Cicatrização e Infecção
A imunossupresão relativa e a má cicatrização associadas ao diabetes aumentam o risco de infecção pós-operatória. O acompanhamento oftalmológico no periódo pós-operatório deve ser mais frequente do que no paciente não diabético.
Escolha da Lente Intraocular
A escolha da lente a ser implantada pode ser diferente em pacientes diabéticos. Lentes multifocais podem não ser a melhor opção para quem já tem alterações retinianas, pois a distribuição da luz por múltiplos focos pode prejudicar a qualidade óptica em olhos com retinas comprometidas. O cirurgião discutirá a melhor opção considerando o estado da retina.
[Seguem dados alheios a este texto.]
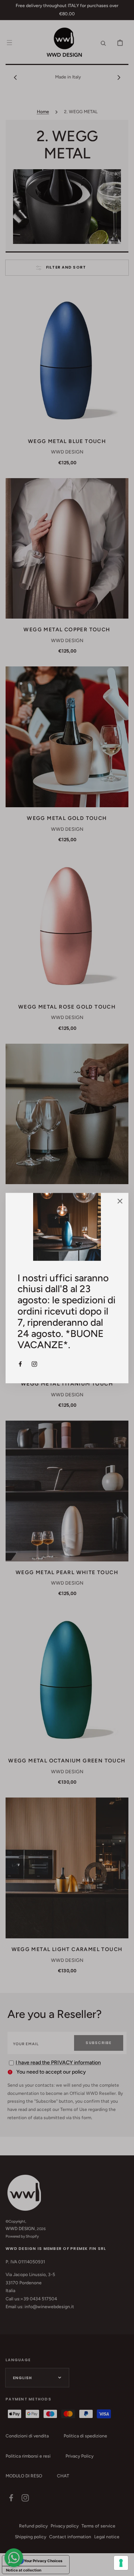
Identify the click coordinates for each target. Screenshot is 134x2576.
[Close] (120, 1201)
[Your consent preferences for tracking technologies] (121, 2563)
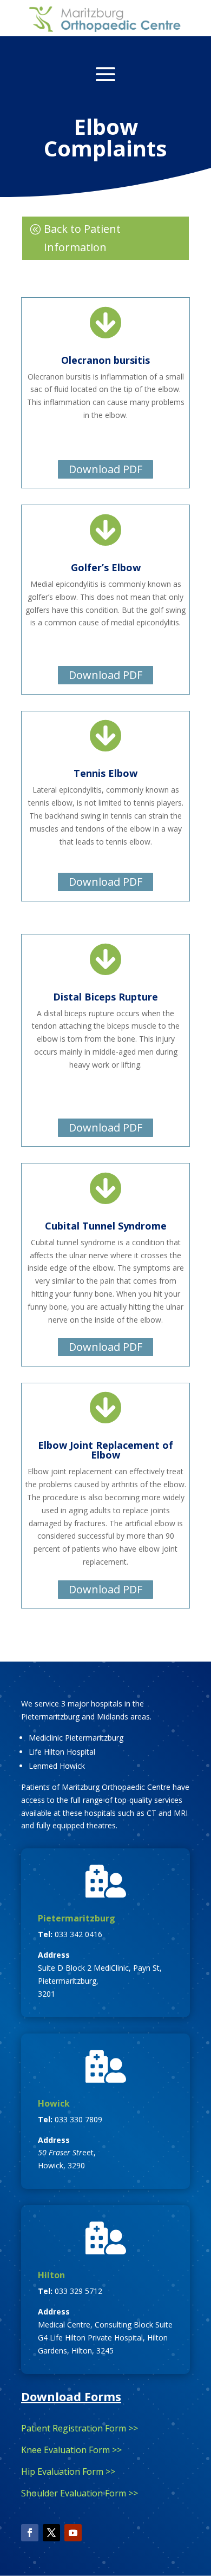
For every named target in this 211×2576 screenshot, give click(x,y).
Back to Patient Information (82, 237)
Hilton (51, 2275)
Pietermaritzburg (76, 1918)
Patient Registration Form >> (79, 2428)
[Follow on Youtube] (73, 2532)
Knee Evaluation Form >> (71, 2450)
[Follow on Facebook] (29, 2532)
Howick (54, 2103)
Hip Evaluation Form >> (68, 2471)
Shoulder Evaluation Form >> (79, 2493)
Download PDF (105, 469)
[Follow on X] (51, 2532)
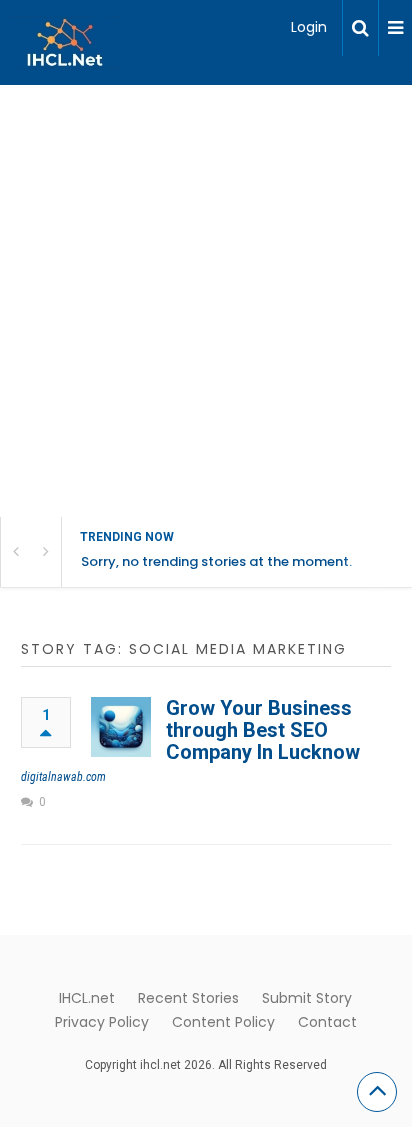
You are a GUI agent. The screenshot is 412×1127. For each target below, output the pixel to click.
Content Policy (223, 1022)
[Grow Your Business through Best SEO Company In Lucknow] (121, 727)
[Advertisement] (206, 301)
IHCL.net (87, 998)
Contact (327, 1022)
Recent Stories (188, 998)
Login (309, 27)
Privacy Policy (102, 1022)
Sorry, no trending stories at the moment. (216, 561)
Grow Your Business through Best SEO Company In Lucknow (263, 730)
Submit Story (307, 998)
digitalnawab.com (63, 777)
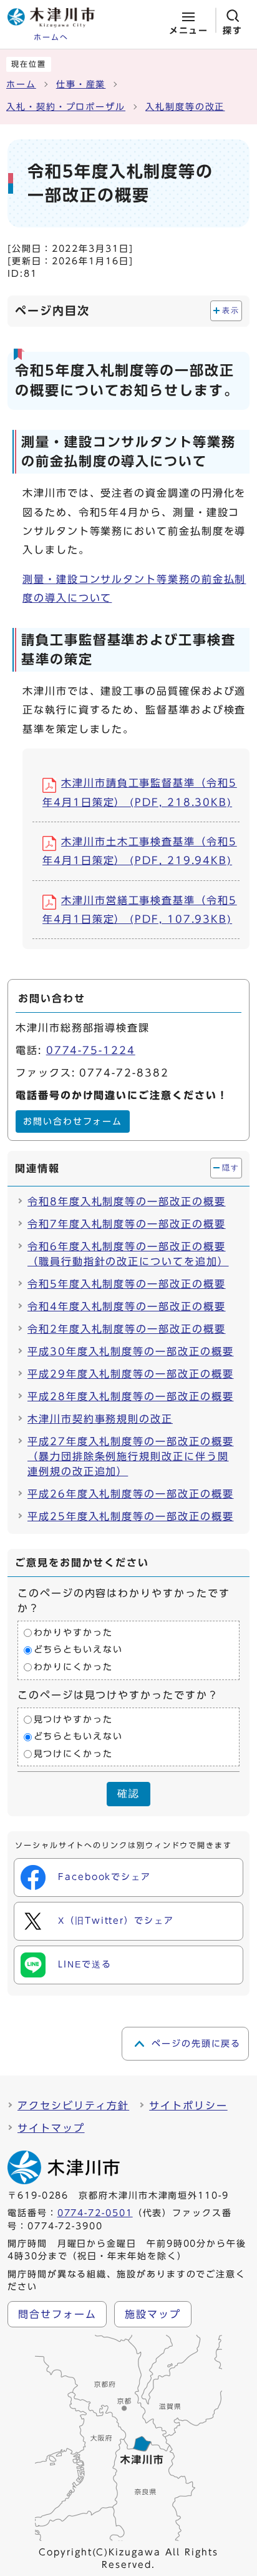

Frequência das Consultas Oftalmológicas para Diabéticos
As diretrizes internacionais recomendam:
- Diabéticos tipo 1: primeira consulta oftalmológica 5 anos após o diagnóstico, depois anualmente.
- Diabéticos tipo 2: consulta oftalmológica logo após o diagnóstico (já que podem ter anos de diabetes não diagnosticado), depois anualmente.
- Com retinopatia presente: acompanhamento a cada 3 a 6 meses, conforme a gravidade.
- Durante a gravidez em diabéticas: avaliação trimestral (a gravidez pode acelerar a progressão da retinopatia).